(Your goal) Your reply should be a single number, the count of lines in the records that contain "text".

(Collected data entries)
※

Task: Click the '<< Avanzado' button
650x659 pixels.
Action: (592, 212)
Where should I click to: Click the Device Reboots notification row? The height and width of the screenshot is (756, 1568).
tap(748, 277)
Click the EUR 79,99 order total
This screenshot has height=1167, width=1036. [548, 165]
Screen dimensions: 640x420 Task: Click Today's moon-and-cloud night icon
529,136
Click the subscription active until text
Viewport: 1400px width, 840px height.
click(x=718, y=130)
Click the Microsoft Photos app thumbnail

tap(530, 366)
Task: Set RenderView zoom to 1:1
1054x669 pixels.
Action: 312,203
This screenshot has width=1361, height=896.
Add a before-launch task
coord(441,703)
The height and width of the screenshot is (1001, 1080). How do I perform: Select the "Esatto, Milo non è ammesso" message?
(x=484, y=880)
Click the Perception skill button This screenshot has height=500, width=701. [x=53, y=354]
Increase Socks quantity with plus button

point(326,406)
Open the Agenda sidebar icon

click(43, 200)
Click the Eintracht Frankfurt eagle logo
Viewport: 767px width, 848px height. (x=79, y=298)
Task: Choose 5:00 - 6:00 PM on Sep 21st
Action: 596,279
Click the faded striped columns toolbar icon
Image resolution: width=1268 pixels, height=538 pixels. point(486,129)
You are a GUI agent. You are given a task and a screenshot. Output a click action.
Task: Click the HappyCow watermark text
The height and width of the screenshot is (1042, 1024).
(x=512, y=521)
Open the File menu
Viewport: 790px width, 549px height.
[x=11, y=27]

※

(Response to this task) 2